= Elections in Mizoram =

Elections in Mizoram have been conducted since 1972 to elect members of the Mizoram Legislative Assembly and Lok Sabha. There are 40 assembly constituencies and 1 Lok Sabha constituency.

== Lok Sabha elections ==
The elections for the Lok Sabha held since 1971.

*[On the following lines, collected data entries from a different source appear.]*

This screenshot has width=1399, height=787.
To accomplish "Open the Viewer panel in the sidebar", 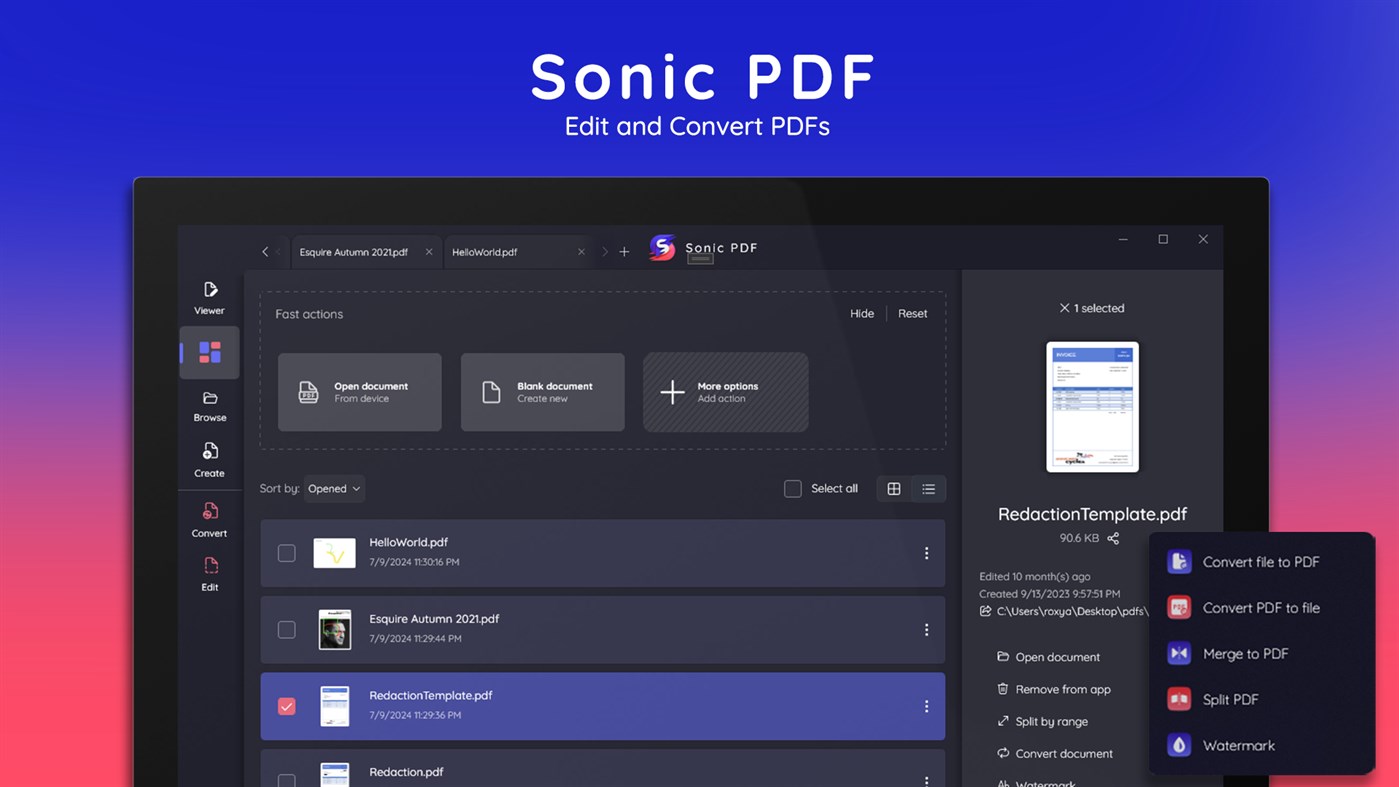I will pos(209,297).

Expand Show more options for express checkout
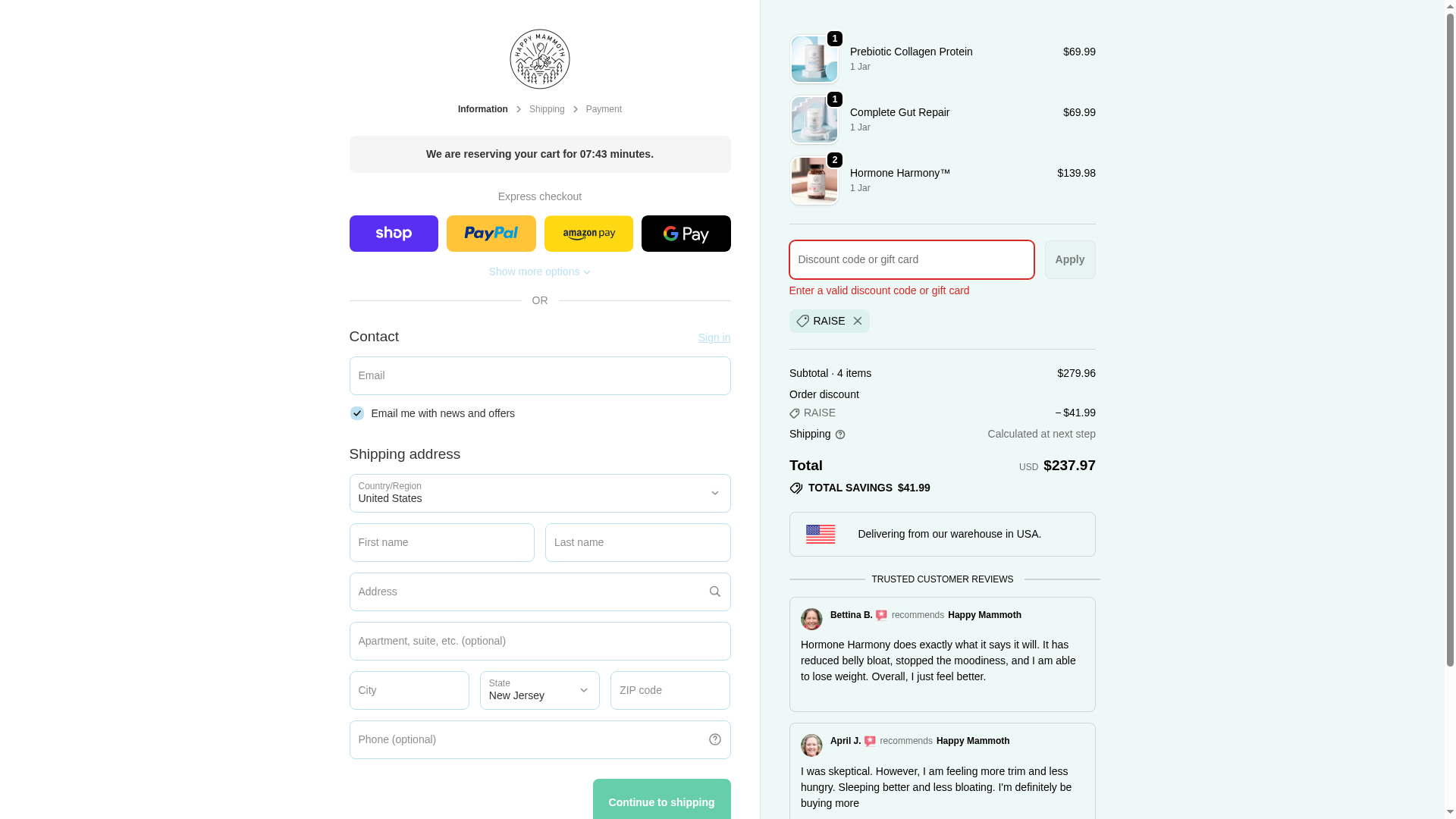pyautogui.click(x=539, y=271)
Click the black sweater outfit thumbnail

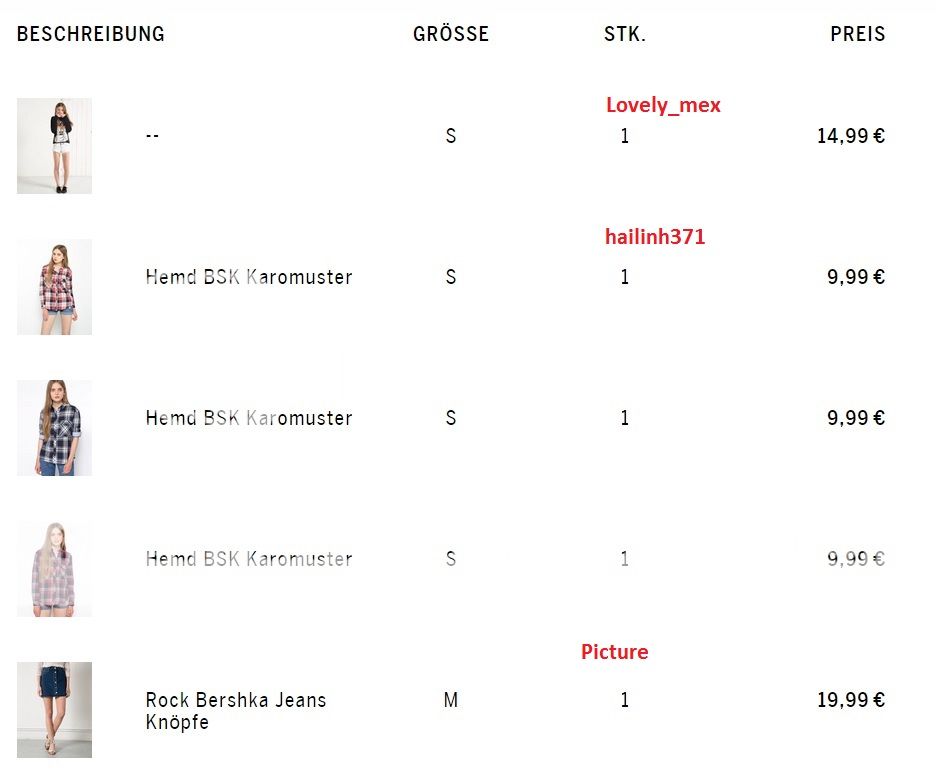54,146
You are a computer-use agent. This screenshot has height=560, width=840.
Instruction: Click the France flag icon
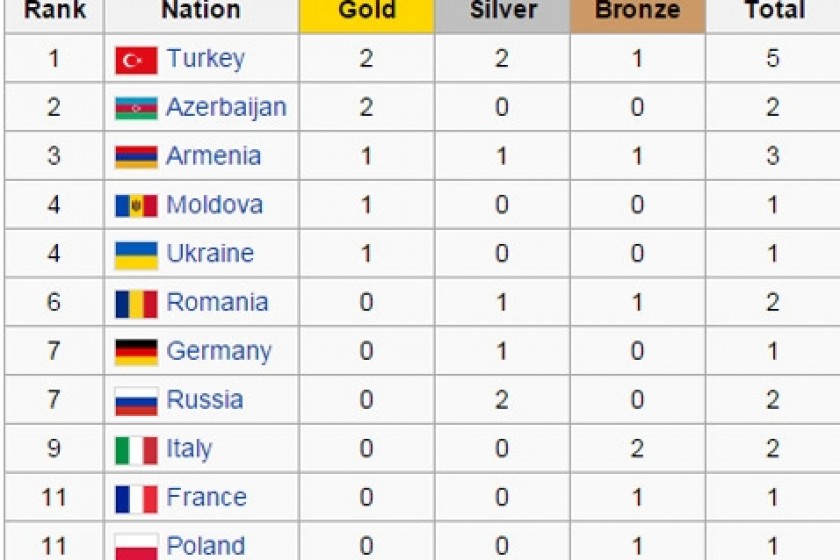(x=136, y=499)
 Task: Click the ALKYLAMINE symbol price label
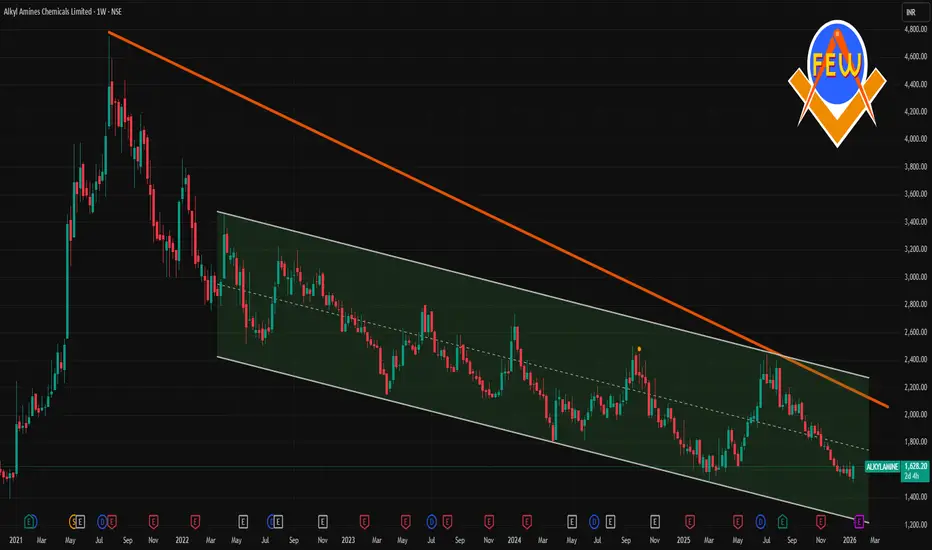(x=882, y=467)
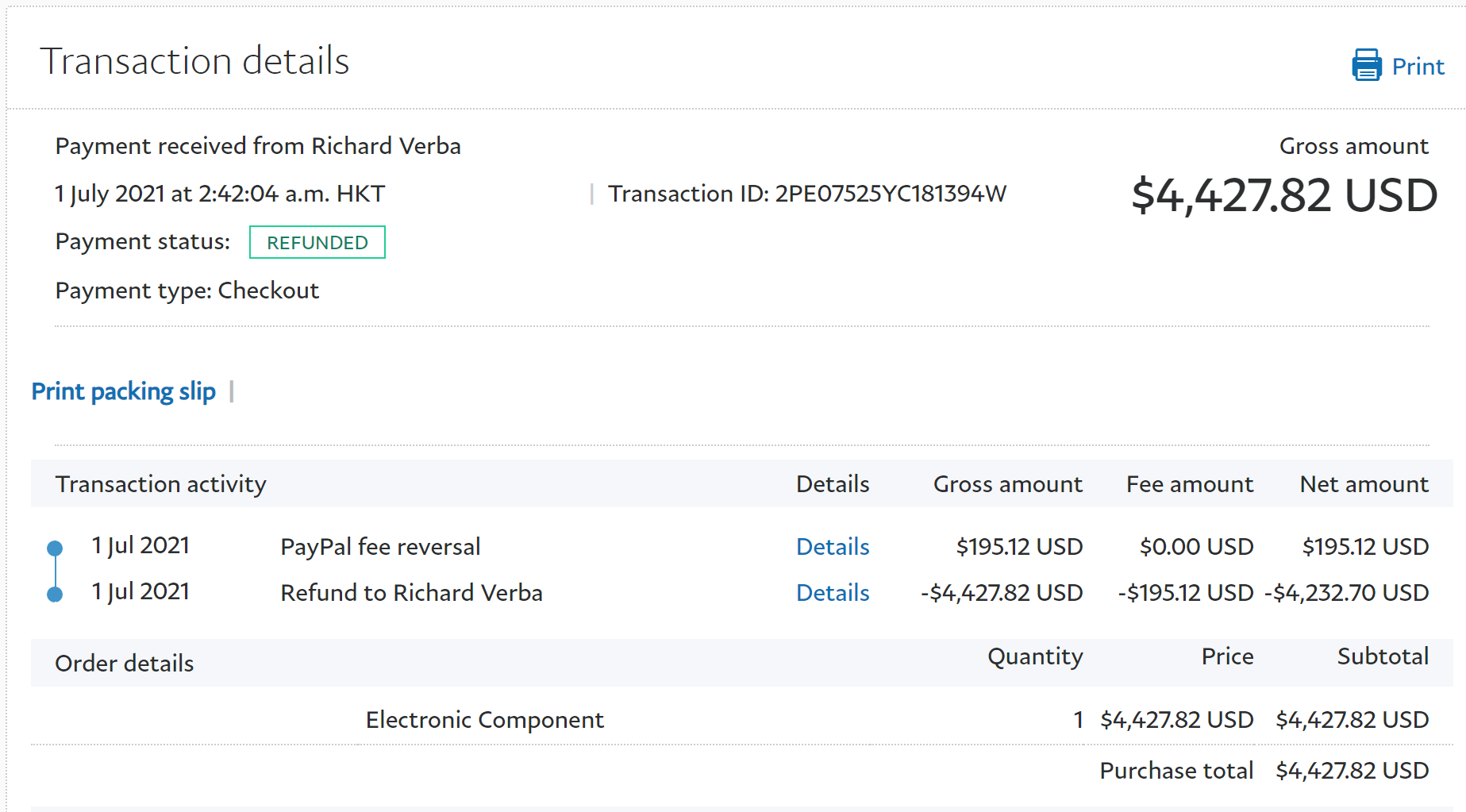The image size is (1466, 812).
Task: Open the Print packing slip link
Action: (123, 391)
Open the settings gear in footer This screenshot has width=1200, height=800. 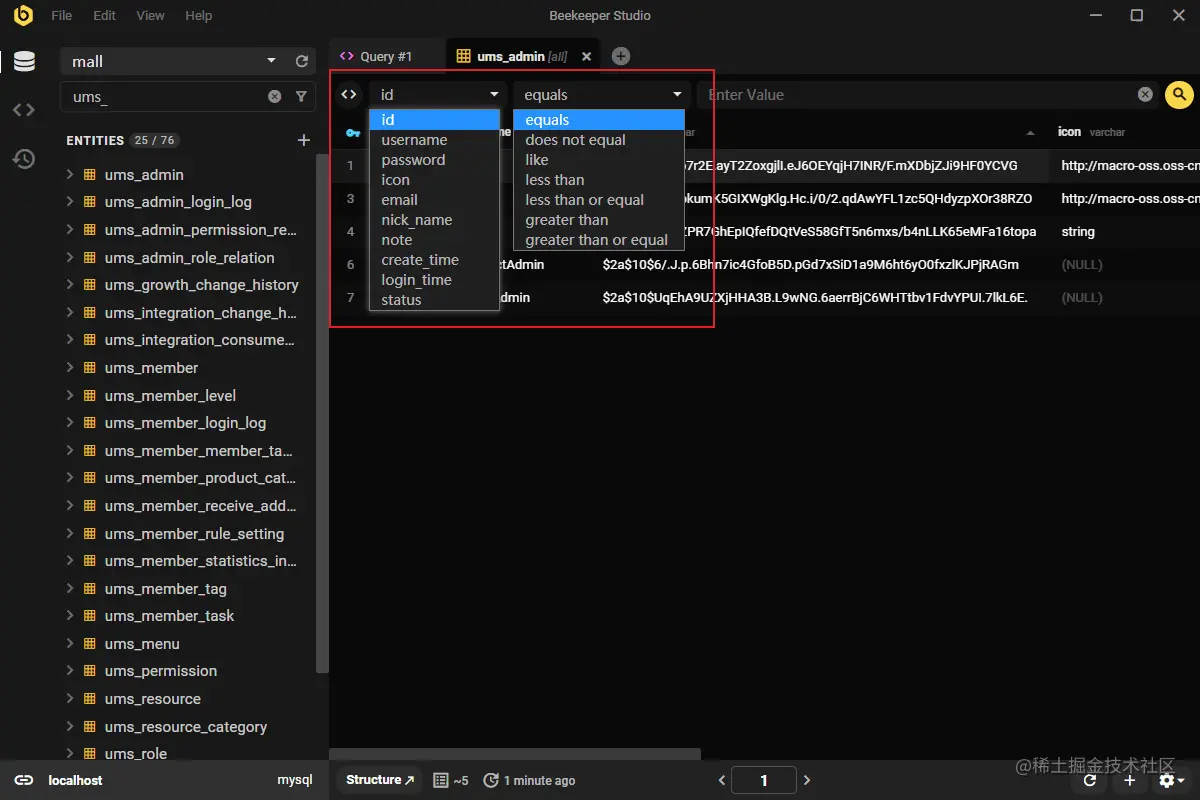click(1171, 780)
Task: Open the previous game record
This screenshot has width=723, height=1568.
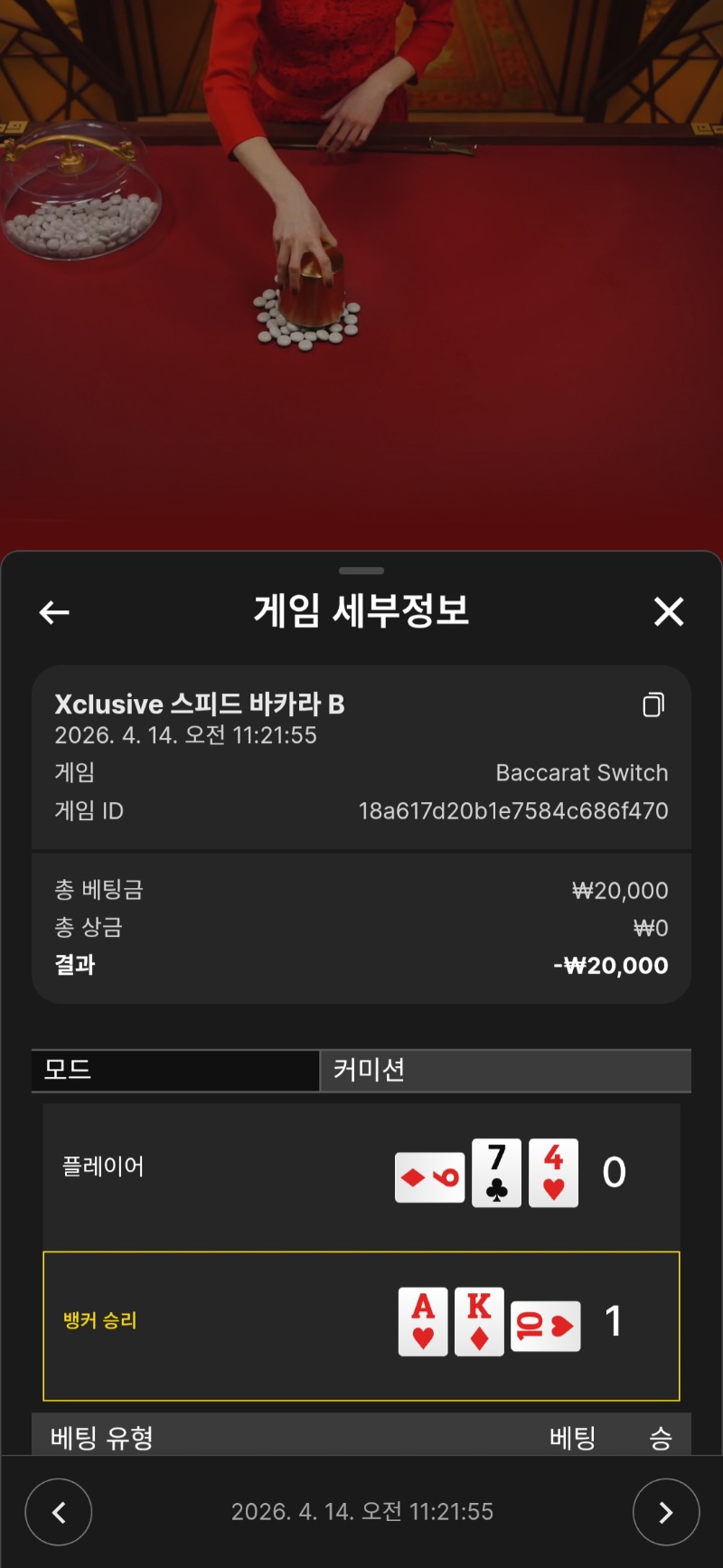Action: point(59,1512)
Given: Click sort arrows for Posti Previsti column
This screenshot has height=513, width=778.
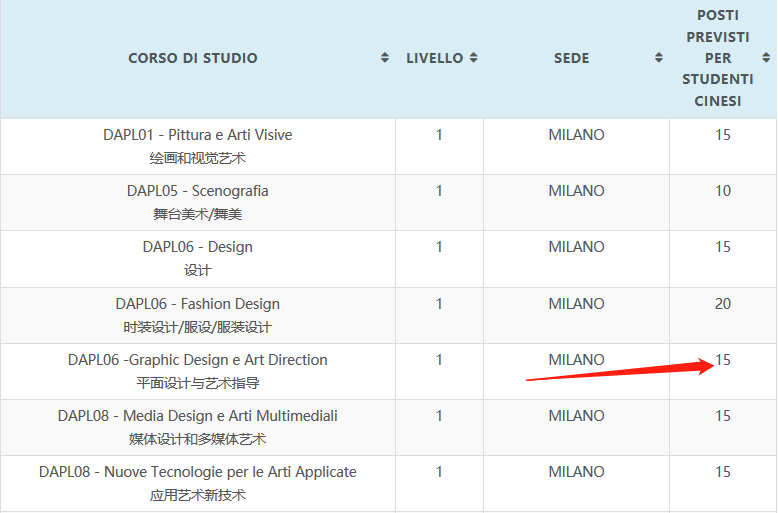Looking at the screenshot, I should 766,58.
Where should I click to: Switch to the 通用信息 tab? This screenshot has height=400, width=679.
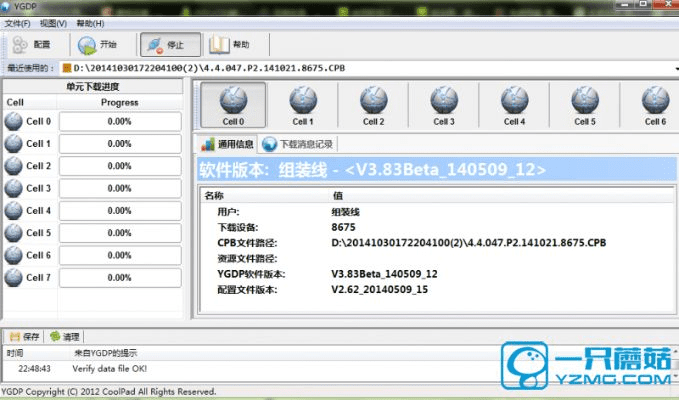[228, 144]
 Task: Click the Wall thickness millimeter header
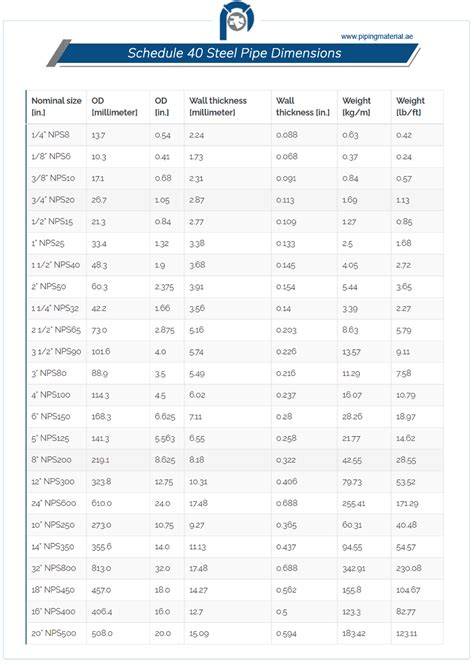[x=218, y=106]
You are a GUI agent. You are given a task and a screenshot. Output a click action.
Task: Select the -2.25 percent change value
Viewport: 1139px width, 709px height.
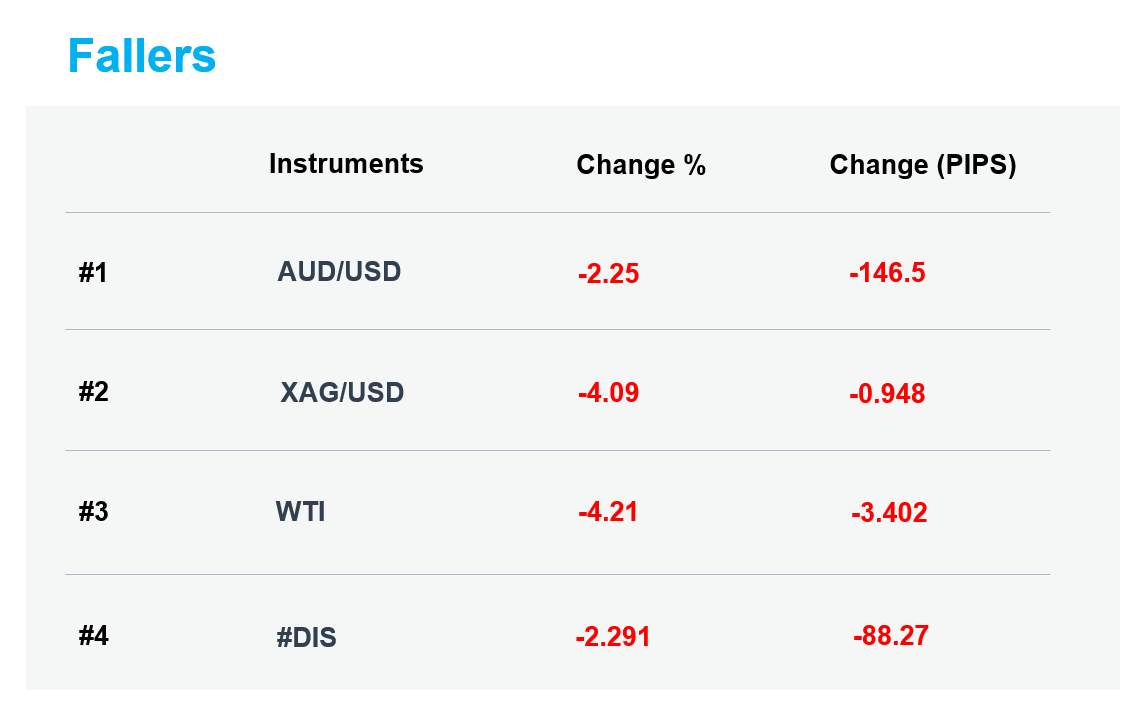[x=609, y=273]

| Year | Lok Sabha Election | Winning Party/Coalition |  |
|---|---|---|---|
| 1971 | 5th Lok Sabha |  | Mizo Union |
| 1977 | 6th Lok Sabha |  | Independent |
| 1980 | 7th Lok Sabha |  | Independent |
| 1984 | 8th Lok Sabha |  | Indian National Congress |
| 1989 | 9th Lok Sabha |  | Indian National Congress |
| 1991 | 10th Lok Sabha |  | Indian National Congress |
| 1996] | 11th Lok Sabha |  | Indian National Congress |
| 1998 | 12th Lok Sabha |  | Independent |
| 1999 | 13th Lok Sabha |  | Independent |
| 2004 | 14th Lok Sabha |  | Mizo National Front |
| 2009 | 15th Lok Sabha |  | Indian National Congress |
| 2014 | 16th Lok Sabha |  | Indian National Congress |
| 2019 | 17th Lok Sabha |  | Mizo National Front |
| 2024 | 18th Lok Sabha |  | Zoram People's Movement |

==Legislative Assembly elections==
The elections for the Mizoram Legislative Assembly began in 1972.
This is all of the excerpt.